A. Eating Tips:
1. Before you eat, take a couple seconds to do a mind-body check, ask yourself, “Am I hungry or am I stressed, anxious, depressed, etc.?”
2. Eat MINDFULLY! Eat and only eat = let the phone calls, reading, television watching wait until you’re done eating. Eating is the most constructive activity you can do to keep your body nourished.
3. Sit down while eating will promote enjoyment and aid digestion. Standing up while eating encourages MINDLESS eating, calories that we don’t get to relish.
4. Eat Slowly! Put your fork down between mouthfuls and chew your food ~ 20 times.
5. Pre-portion your plate with food, rather than rather than having serving plates or bowls on the table.
6. Assign ONE designated location for eating your meals and snacks.
7. Cut up your 3 to 4 ounce portion of meat or fish in small cubes or strips mixed with whole grains and lots of vegetables so you visually feel more satisfied.
8. Have a full plate when you eat by using a smaller plate (~8 inch) and fill it with lots of non-starchy vegetables.

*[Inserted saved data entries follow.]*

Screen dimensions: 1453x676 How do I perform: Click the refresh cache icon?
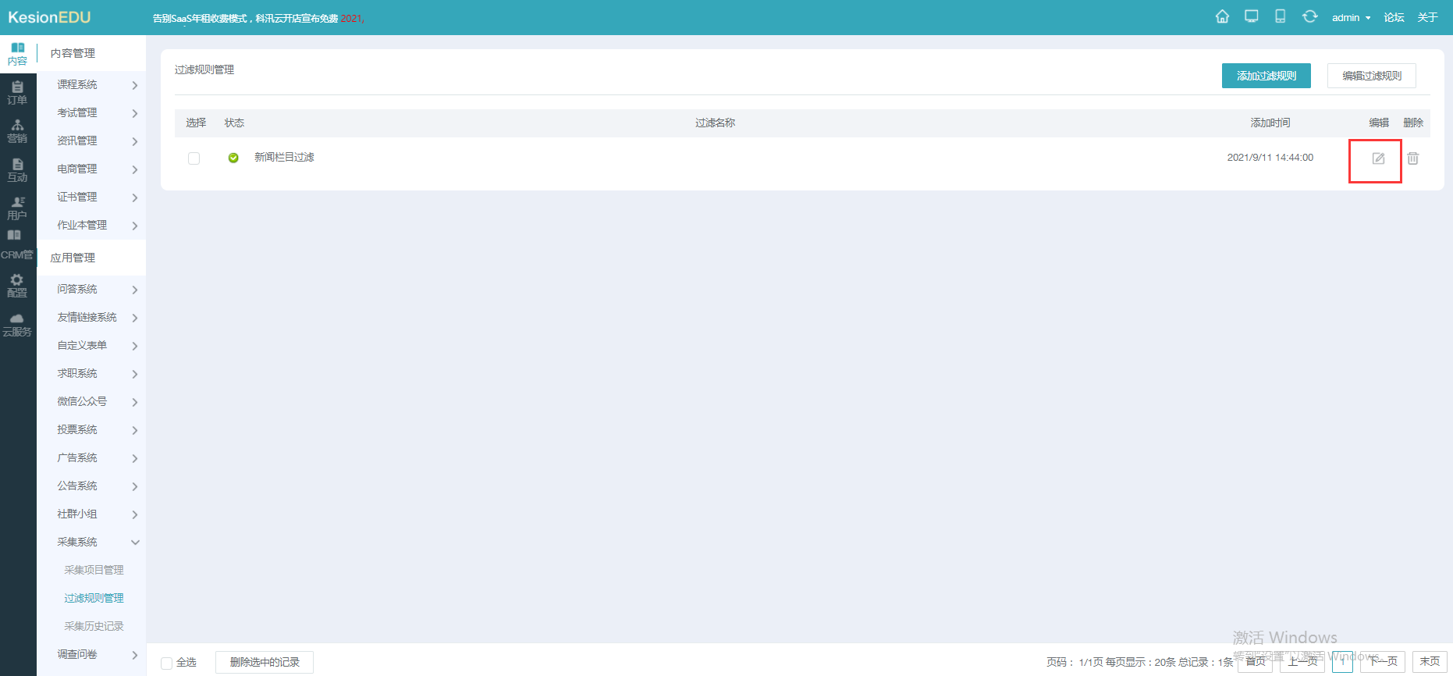1309,16
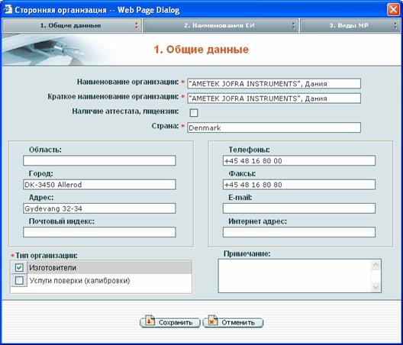Click scroll down arrow in Примечание box
The image size is (403, 345).
pos(376,287)
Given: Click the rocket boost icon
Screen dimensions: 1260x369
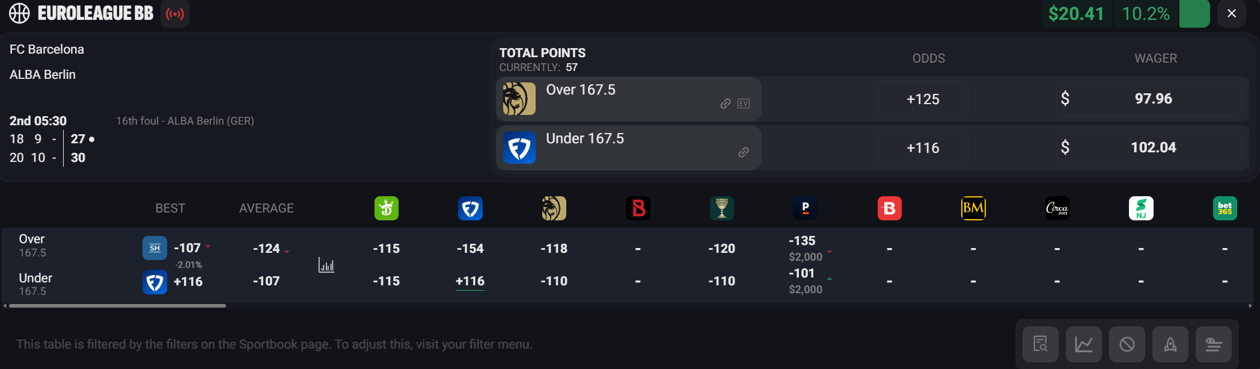Looking at the screenshot, I should tap(1170, 344).
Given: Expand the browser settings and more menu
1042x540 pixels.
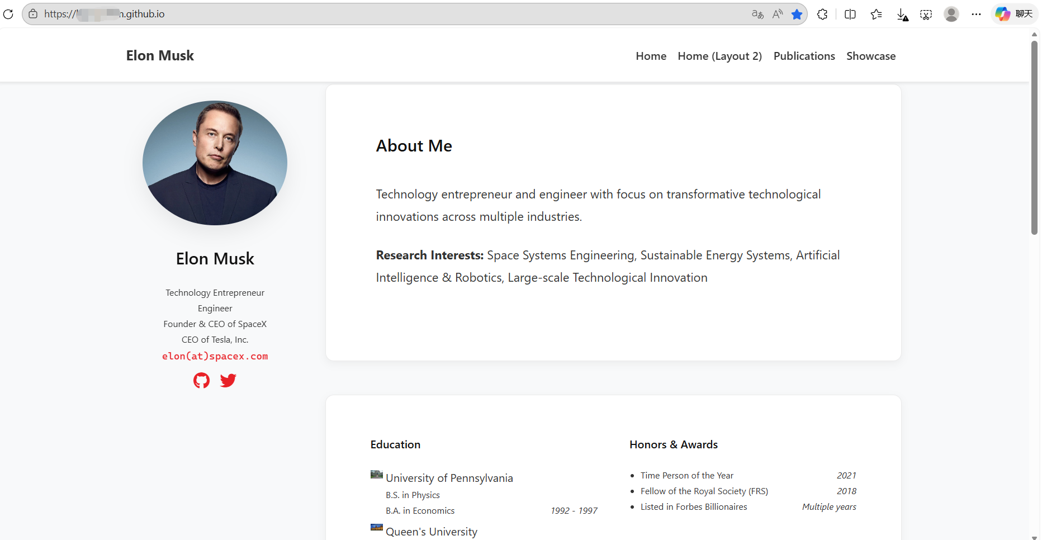Looking at the screenshot, I should [976, 14].
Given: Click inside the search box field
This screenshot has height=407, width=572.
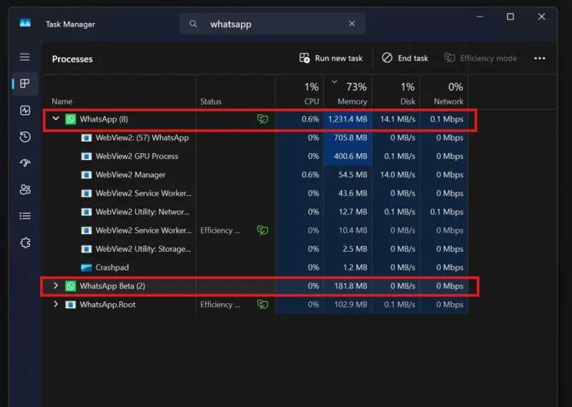Looking at the screenshot, I should (x=272, y=24).
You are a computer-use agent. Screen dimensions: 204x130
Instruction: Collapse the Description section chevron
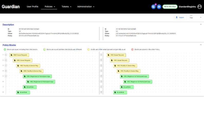pos(201,25)
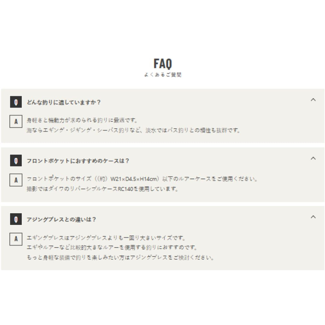
Task: Click the last line アジングプレスをご検討ください
Action: pyautogui.click(x=120, y=258)
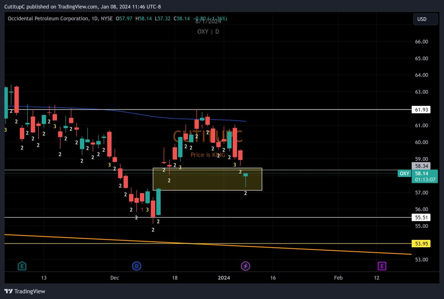The width and height of the screenshot is (444, 299).
Task: Click the "Dec" label on the time axis
Action: [114, 278]
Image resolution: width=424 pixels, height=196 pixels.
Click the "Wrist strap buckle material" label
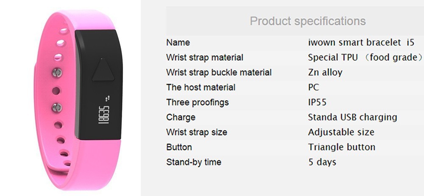click(219, 72)
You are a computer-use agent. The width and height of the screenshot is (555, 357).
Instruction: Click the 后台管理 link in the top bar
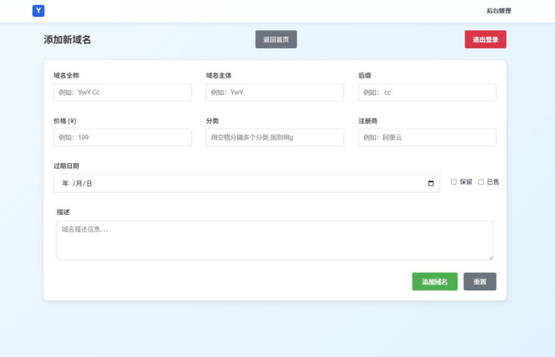pos(499,10)
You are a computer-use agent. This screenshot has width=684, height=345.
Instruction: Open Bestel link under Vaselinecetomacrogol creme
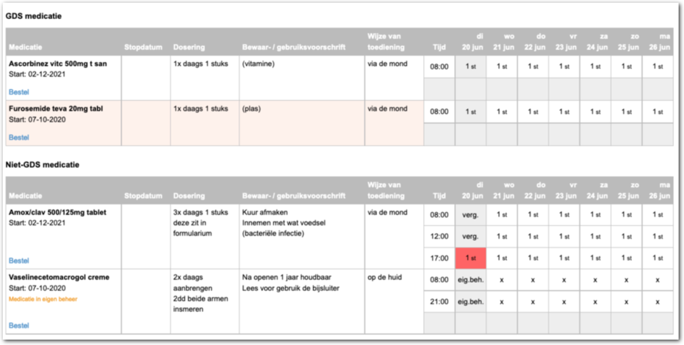click(x=19, y=325)
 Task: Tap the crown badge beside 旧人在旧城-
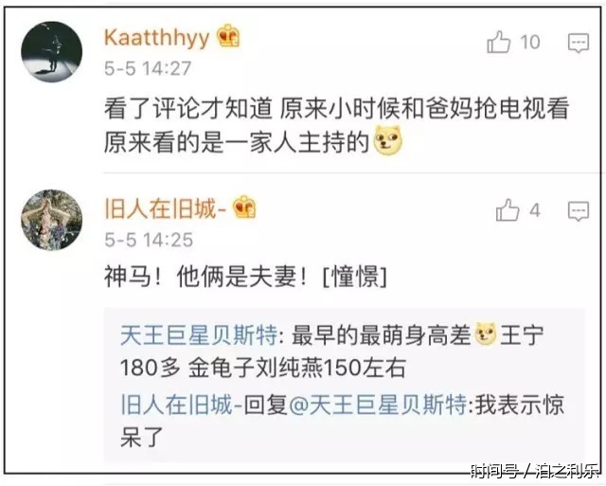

9. Beautify your eating environment. Use nice pastel colored plates, a champagne or wine glass for your sparkling or flat water with lemon or lime, and in moderation as your indulgence for the day have your real wine or champagne. Use a linen napkin with a ring holder and a bouquet of flowers on the table.
10. Make your plate appealing. Attractively present food on your plate with a little parsley or mint leaf garnish and have lots of color with a multitude of vegetables. An unhealthy plate is all brown, definitely not appealing, e.g., fried chicken, french fries, mashed potatoes. A healthy plate is full of color.
11. If you are still feeling hungry after your meal, enjoy your “free foods” = non-starchy vegetables (e.g., ½ cup raw broccoli, cauliflower, cucumber/carrot/bell pepper sticks, pickles, jalapeno peppers, salsa), water, herbal teas, flavored sparkling waters or have a cup of hot cocoa with 1 Tbsp. unsweetened cocoa powder with hot water, tsp. cinnamon/vanilla extract and a dash of Agave Nectar.
12. Have 1 indulgence a day to prevent deprivation and promote mental satisfaction.
13. Good habit, eat before you leave the house and if you’re on-the-go all day, pack an insulated lunch bag with an igloo ice pack with some balanced snacks, e.g. fruit, part-skim milk cheese, trail mix.
14. After you eat your pre-portioned snack/meal, brush your teeth, which will help affirm the completion of that eating time.
B. Lifestyle Tips:
1. After eating your portioned amount, DISTRACTION, DISTRACTION, DISTRACTION = key to portion control! MOVE away from the table immediately and occupy yourself with another activity, e.g. talk on the phone, read a book, do the dishes, take a bath, let your food digest for about 30 minutes then go for a walk.
2. Keep yourself hydrated, to help you stay satisfied between eating times. Carry a water bottle wherever you go and snack on some vegetables, e.g., ½ cup of sticks of cucumbers, bell pepper, carrots, celery, and jicama.
3. GET UP OFF YOUR SEAT AND MOVE!! For every hour you work, make 5 to 10 minutes of it MOVING time, e.g., use a portable phone and walk, put your legs up and down, dance, do the pendulum abdomen workout.
4. Integral to your success, keep 3-day food diaries weekly and consistently.
5. Increase your physical activity, by parking further away from your destination and take the stairs instead of the elevator.
6. Write a list of non-food related pleasures, e.g., bath, painting, exercise, shopping, etc.
7. If you’re hungry ~every 3 to 4 hours, GOOD JOB, you are eating balanced and the right portion sizes. If you are not hungry after ~4 hours you probably ate too much at the meal prior or you are so occupied with what you’re doing you don’t realize that you are hungry, which sets us up for overeating.
8. Realize food does not have a heart/mind/soul, it is your fuel and physical nourishment. To have mental healing, focus on doing a recreational activity – RE-CREATION (hobbies, talk to an inspiring friend, meditate, write your thoughts down in a journal, and MOVE – emotion is the state of motion.